The other thing about Google or Microsoft health (yesterday's post) is that the websites may make medical suggestions to the user based on information it has. This is simply an extension of Google's incredibly powerful personalized advertisement system. It is also an extension of the accessibility of health information.
I have talked to several doctors about this phenomenon. Now, patients will come in with a printout from the internet, sure they know what they have. There are lots of websites out there where you can input your symptoms and get back a diagnosis. As you may expect, not all of them are good. Patients will claim they have things like fibromyalgia or chronic fatigue syndrome, clinical entities that aren't clearly defined and a diagnosis of exclusion. Chances are, they don't have it. But they're sure they do.
On the one hand, health awareness is important. Medicine should not be some black box science that only doctors can interpret. But bad sources of information are bad. Much of an office visit now consists of convincing a patient that his or her self diagnosis may not be right. Indeed, at my last preceptorship, a woman brought in a photocopy of an entry on polymyalgia rheumatica from the Merck manual. Neither my preceptor nor I thought she had it, but we had to concede to running a sed rate to convince her. I think knowing too much about too little impedes efficient healthcare.
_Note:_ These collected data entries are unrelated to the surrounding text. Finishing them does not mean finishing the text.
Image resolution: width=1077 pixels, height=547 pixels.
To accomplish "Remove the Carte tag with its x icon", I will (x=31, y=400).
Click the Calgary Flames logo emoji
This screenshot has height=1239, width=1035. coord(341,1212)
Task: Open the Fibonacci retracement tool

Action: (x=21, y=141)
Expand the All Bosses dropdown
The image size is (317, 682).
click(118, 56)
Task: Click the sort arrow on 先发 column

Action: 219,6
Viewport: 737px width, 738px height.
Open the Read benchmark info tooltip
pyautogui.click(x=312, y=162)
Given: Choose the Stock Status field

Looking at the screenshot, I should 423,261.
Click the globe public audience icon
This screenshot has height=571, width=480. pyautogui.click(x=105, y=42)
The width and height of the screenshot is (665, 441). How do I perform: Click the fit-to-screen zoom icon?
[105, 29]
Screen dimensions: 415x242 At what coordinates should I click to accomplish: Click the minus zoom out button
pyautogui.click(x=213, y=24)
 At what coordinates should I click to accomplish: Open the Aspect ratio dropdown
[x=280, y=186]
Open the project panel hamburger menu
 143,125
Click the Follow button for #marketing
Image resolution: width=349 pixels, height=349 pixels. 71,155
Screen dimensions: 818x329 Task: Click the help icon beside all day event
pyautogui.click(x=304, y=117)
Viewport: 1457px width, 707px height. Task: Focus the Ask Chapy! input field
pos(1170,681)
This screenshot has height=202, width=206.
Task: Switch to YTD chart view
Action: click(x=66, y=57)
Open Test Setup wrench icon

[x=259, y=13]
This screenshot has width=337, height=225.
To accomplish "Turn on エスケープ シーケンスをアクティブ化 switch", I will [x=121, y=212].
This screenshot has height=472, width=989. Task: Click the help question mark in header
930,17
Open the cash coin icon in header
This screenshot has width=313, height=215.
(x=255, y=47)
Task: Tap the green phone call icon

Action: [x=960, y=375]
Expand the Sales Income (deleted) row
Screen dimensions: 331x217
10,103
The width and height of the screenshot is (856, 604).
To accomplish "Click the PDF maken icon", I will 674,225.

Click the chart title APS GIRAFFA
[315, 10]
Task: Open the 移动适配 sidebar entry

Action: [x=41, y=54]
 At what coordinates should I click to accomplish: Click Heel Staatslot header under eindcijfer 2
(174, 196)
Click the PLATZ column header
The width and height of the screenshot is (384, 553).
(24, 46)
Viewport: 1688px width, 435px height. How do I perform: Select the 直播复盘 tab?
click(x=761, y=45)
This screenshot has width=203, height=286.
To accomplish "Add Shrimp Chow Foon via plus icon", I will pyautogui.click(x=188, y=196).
Furthermore, if Google or Microsoft starts giving curbside consults (or rather online consults), no matter how good the search algorithm or how complete the library of knowledge, I think it is too dangerous. Patients will demand tests and treatments that are neither indicated nor cost effective. They will challenge medical decisions made by physicians based on internet resources. This is not a good direction for medicine. If doctors could be supplanted by a computer search, we'd already be gone.